First Trojan for iPhone discovered in the wild

By Ed Oswald, BetaNews

January 9, 2008, 12:04 PM

F-Secure said that it had uncovered the first Trojan horse for the iPhone, which seems to erase user's files in their /bin directory.

Standard iPhone users have nothing to worry about. However, those who have opened up their phones (both locked and unlocked) to install third-party applications are at risk for the exploit.

According to the security firm, the Trojan masks itself as an update to 'Erica's Utilities' and is titled '113prep,' in apparent reference to the upcoming firmware update. Once installed, it does nothing more than display the word 'shoes,' but behind the scenes it is busy deleting all files in the users /bin directory.

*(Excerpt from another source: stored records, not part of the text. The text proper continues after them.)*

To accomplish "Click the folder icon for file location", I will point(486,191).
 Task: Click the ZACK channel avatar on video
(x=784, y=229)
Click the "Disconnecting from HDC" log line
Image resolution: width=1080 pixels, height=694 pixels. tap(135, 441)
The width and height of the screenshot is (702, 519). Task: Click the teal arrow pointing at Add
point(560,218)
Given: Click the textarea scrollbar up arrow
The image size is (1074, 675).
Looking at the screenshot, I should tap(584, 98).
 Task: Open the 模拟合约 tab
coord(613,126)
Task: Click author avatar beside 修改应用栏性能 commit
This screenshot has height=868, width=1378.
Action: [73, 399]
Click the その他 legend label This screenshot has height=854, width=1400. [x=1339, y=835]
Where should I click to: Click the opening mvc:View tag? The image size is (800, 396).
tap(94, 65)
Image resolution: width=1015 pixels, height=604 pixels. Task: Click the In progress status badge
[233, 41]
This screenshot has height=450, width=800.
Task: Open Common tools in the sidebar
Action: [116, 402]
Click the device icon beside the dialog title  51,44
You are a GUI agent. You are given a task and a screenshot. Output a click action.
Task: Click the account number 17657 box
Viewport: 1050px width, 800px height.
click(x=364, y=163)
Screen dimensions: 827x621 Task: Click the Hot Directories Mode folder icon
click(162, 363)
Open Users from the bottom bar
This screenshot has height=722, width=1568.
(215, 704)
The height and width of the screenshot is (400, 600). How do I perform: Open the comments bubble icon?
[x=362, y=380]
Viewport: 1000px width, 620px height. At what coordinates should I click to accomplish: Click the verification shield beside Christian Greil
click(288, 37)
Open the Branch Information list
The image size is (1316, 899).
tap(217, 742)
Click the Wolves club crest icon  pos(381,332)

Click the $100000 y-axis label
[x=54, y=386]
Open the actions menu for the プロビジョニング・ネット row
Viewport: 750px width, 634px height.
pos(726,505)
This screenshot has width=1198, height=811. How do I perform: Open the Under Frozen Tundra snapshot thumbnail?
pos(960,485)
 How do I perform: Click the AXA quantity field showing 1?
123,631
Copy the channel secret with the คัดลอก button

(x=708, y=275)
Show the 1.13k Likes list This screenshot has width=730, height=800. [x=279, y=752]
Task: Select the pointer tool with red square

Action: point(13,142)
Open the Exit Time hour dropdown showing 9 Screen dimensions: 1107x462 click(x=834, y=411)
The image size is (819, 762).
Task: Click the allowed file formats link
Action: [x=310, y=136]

This action will break legitimate applications and essentially brick the iPhone. It is not clear if a system restore would be able to reverse the damage done. Additionally, with modifications done to the phone, that would mean taking the phone to the Genius Bar would not be an option either: Apple is refusing to fix modified phones.

Likely anyone who is to have been affected has already been: After the application was discovered by Modmyiphone.com, the site was taken offline. According to F-Secure, the application was created by a 11-year-old developer who was tinkering with XML code.

"Next time it might be someone else with more skills and with specific target," Jarno wrote on the F-Secure blog. "Hopefully this serves as a warning for those who have opened their iPhones using a security hole in the system and then installing unverified software without a second thought to what they are doing."